* [Brief]
Give back all of the data verbatim.

* [Source records]
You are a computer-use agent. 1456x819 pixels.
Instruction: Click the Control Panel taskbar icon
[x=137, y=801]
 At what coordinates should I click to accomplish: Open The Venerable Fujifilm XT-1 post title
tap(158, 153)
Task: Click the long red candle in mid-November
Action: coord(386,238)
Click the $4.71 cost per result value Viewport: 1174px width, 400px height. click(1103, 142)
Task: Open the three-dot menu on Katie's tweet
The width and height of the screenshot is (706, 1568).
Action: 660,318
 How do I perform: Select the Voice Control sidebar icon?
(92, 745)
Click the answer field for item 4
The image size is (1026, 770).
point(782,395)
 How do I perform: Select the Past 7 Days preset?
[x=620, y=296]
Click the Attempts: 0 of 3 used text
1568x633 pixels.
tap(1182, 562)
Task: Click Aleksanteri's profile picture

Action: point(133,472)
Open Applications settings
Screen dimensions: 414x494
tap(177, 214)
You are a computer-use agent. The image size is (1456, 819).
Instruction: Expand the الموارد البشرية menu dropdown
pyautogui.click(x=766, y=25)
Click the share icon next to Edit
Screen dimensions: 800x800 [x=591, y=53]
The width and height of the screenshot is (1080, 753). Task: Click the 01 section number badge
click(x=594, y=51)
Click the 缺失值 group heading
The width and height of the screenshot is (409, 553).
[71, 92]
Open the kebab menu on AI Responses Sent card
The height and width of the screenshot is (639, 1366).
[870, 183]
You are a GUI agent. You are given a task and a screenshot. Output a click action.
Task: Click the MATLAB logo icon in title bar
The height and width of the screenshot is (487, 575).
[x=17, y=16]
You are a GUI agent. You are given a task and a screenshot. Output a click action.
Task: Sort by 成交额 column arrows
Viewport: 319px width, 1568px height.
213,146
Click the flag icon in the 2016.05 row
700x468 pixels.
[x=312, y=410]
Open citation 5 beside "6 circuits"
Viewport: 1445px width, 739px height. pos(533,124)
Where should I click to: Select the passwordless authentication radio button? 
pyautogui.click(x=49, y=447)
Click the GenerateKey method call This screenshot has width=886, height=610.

* [Task output]
You are a computer-use agent. 1456x819 pixels.
Instruction: Click the Control Panel taskbar icon
[x=137, y=801]
 At what coordinates should I click to accomplish: Open The Venerable Fujifilm XT-1 post title
tap(158, 153)
Task: Click the long red candle in mid-November
Action: coord(386,238)
Click the $4.71 cost per result value Viewport: 1174px width, 400px height. click(1103, 142)
Task: Open the three-dot menu on Katie's tweet
The width and height of the screenshot is (706, 1568).
Action: 660,318
 How do I perform: Select the Voice Control sidebar icon?
(92, 745)
Click the answer field for item 4
The image size is (1026, 770).
point(782,395)
 How do I perform: Select the Past 7 Days preset?
[x=620, y=296]
Click the Attempts: 0 of 3 used text
1568x633 pixels.
tap(1182, 562)
Task: Click Aleksanteri's profile picture

Action: point(133,472)
Open Applications settings
Screen dimensions: 414x494
tap(177, 214)
You are a computer-use agent. The image size is (1456, 819).
Instruction: Expand the الموارد البشرية menu dropdown
pyautogui.click(x=766, y=25)
Click the share icon next to Edit
Screen dimensions: 800x800 [x=591, y=53]
The width and height of the screenshot is (1080, 753). Task: Click the 01 section number badge
click(x=594, y=51)
Click the 缺失值 group heading
The width and height of the screenshot is (409, 553).
[71, 92]
Open the kebab menu on AI Responses Sent card
The height and width of the screenshot is (639, 1366).
[870, 183]
You are a GUI agent. You are given a task and a screenshot. Output a click action.
Task: Click the MATLAB logo icon in title bar
The height and width of the screenshot is (487, 575).
[x=17, y=16]
You are a GUI agent. You are given a task and a screenshot. Output a click action.
Task: Sort by 成交额 column arrows
Viewport: 319px width, 1568px height.
213,146
Click the flag icon in the 2016.05 row
700x468 pixels.
[x=312, y=410]
Open citation 5 beside "6 circuits"
Viewport: 1445px width, 739px height. pos(533,124)
Where should I click to: Select the passwordless authentication radio button? 
pyautogui.click(x=49, y=447)
Click the GenerateKey method call This screenshot has width=886, height=610.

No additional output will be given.